Le « privilège juif »

Dans sa définition originelle, un privilège relève d’un statut de l’ancien régime, permettant de jouir d’un avantage dont ceux qui ne bénéficient pas de ce statut sont privés. Dans la théorie du « privilège social », la notion de privilège est distordue : le privilège n’y ressort pas d’un système juridique, mais résulterait d’une situation inégalitaire de fait. La théorie du privilège devient ainsi une doctrine militante en inventant la notion de « privilège blanc », la fin de ce privilège ne pouvant advenir que dans une pulvérisation apocalyptique du « système » occidental maléfique, difficilement imaginable au demeurant, obligeant donc à fustiger sans répit les « blancs » irrémédiablement blancs1, jusqu’à une hypothétique parousie. 

Or cette théorie aberrante du « privilège blanc » a produit un surgeon spécifiquement antisémite. À la mi-juillet 20202résonnant avec l’hashtag #privilège blanc, est apparu sur Twitter l’hashtag #JewishPrivilege (« privilège juif »), repris par plus de 122 000 messages antisémites en vingt-quatre heures. La thématique du Juif et de l’argent est bien sûr sous-jacente ici, mais les Juifs seraient non seulement des profiteurs, des exploiteurs, des expropriateurs, mais aussi des privilégiés à tous égards. Des privilégiés par rapport à des groupes qui seraient « stigmatisés », discriminés, spoliés, frustrés de leurs dus, dépouillés jusqu’à leur statut de victimes à assister, à promouvoir par une « discrimination positive », par des avantages compensatoires, par des privilèges en miroir en somme. 

« Le Juif » est ainsi considéré comme un agent du monde occidental, de l’impérialisme américain, du capitalisme mondialisé comme il était hier un « cosmopolite », et en même temps il est accusé d’être un affreux nationaliste, un colonialiste, ancien supplétif des colons français, nouveau « colon » des « territoires palestiniens occupés ». Les Juifs sont alors définis en quelque sorte comme des « super-blancs ». Les « métèques », les « sangs mêlés » de l’antisémitisme raciste des XIXème et XXème siècles, sont devenus les « blancs » les plus honnis dans la vision « racisée » d’un monde où s’affrontent à nouveau radicalement les races3.

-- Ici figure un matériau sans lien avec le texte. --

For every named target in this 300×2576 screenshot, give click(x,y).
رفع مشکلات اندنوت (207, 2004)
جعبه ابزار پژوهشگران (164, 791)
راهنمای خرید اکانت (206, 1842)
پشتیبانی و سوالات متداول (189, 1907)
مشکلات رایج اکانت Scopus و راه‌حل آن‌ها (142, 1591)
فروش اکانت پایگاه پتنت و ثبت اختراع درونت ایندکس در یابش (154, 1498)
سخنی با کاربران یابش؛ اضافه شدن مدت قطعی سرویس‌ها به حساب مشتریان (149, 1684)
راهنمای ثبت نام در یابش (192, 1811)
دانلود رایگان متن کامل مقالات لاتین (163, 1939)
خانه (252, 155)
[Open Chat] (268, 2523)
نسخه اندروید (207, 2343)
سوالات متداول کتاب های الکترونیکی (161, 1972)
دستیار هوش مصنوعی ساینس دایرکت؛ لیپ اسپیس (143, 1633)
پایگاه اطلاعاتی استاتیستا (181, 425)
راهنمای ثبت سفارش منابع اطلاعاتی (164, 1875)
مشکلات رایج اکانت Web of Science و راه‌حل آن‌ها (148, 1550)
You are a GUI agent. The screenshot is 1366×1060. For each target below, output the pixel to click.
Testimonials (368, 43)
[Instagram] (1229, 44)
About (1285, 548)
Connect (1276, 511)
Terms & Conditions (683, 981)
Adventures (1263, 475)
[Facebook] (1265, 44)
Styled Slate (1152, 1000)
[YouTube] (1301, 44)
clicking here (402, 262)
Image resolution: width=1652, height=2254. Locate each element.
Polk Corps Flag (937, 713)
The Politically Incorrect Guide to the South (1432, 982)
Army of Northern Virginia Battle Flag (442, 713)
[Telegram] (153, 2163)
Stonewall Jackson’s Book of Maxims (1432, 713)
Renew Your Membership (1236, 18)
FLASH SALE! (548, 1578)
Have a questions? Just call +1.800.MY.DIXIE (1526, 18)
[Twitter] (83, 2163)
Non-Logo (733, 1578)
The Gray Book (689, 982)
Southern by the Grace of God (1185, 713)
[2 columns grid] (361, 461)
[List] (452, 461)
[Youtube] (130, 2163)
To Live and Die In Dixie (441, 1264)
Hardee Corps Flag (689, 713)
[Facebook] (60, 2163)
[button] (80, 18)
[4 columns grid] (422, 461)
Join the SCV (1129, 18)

Mais si le terme de « privilège juif » est récent, le thème des Juifs favorisés, est déjà ancien, paradoxalement forgé après « l’extermination des Juifs d’Europe ». Les Juifs sont en effet accusés de « profiter » de la Shoah, notamment pour « légitimer » la création d’Israël (mythe vivace y compris en Israël alors que le mouvement sioniste d’où est né l’État hébreu s’enracine dans la Hashkala du siècle des Lumières, puis s’est développé à partir de la fin du XIXème siècle en Russie et en Europe de l’Est, comme dans le monde sépharade). Ce thème du favoritisme juif est décliné depuis plusieurs décennies donc, et ce jusqu’à nos jours, notamment dans la rhétorique du « deux-poids-deux-mesures », principe qui serait prétendument mis en œuvre systématiquement en Occident, au profit des Juifs. 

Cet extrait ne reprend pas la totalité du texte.